>>>
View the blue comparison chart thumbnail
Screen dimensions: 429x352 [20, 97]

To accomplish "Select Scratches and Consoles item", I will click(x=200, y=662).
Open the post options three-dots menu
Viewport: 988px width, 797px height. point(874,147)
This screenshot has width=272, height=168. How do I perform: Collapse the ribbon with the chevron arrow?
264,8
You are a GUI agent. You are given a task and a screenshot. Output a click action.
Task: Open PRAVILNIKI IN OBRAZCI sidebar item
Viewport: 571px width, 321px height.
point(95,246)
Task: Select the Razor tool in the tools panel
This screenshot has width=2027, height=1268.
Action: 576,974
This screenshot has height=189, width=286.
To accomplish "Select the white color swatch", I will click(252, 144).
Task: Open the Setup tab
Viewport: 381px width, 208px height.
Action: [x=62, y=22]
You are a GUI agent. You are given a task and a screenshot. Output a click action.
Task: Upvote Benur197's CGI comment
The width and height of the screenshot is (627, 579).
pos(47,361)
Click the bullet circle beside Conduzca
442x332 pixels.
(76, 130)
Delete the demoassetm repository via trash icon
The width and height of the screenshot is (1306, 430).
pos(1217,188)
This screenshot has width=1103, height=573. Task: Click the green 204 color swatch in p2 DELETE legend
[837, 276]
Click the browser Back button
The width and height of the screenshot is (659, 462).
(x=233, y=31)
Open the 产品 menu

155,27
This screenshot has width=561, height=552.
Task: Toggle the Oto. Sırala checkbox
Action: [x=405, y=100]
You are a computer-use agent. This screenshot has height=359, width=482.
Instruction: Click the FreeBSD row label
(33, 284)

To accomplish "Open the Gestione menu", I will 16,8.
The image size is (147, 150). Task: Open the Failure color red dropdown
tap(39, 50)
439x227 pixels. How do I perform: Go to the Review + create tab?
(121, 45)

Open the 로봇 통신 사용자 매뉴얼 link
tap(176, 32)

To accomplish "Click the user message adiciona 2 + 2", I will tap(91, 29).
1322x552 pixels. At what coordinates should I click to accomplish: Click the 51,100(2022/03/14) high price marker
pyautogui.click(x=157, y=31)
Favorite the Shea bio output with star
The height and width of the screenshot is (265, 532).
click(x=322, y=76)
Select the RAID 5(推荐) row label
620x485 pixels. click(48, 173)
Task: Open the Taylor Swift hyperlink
<<<
- **WRITTEN TASK**:
Reproduce the rows verbatim, covering the stretch from the start of the rows through the line containing "pos(1217,188)".

- **WORKED ANSWER**:
View the blue comparison chart thumbnail
Screen dimensions: 429x352 [20, 97]

To accomplish "Select Scratches and Consoles item", I will click(x=200, y=662).
Open the post options three-dots menu
Viewport: 988px width, 797px height. point(874,147)
This screenshot has width=272, height=168. How do I perform: Collapse the ribbon with the chevron arrow?
264,8
You are a GUI agent. You are given a task and a screenshot. Output a click action.
Task: Open PRAVILNIKI IN OBRAZCI sidebar item
Viewport: 571px width, 321px height.
point(95,246)
Task: Select the Razor tool in the tools panel
This screenshot has width=2027, height=1268.
Action: 576,974
This screenshot has height=189, width=286.
To accomplish "Select the white color swatch", I will click(252, 144).
Task: Open the Setup tab
Viewport: 381px width, 208px height.
Action: [x=62, y=22]
You are a GUI agent. You are given a task and a screenshot. Output a click action.
Task: Upvote Benur197's CGI comment
The width and height of the screenshot is (627, 579).
pos(47,361)
Click the bullet circle beside Conduzca
442x332 pixels.
(76, 130)
Delete the demoassetm repository via trash icon
The width and height of the screenshot is (1306, 430).
pos(1217,188)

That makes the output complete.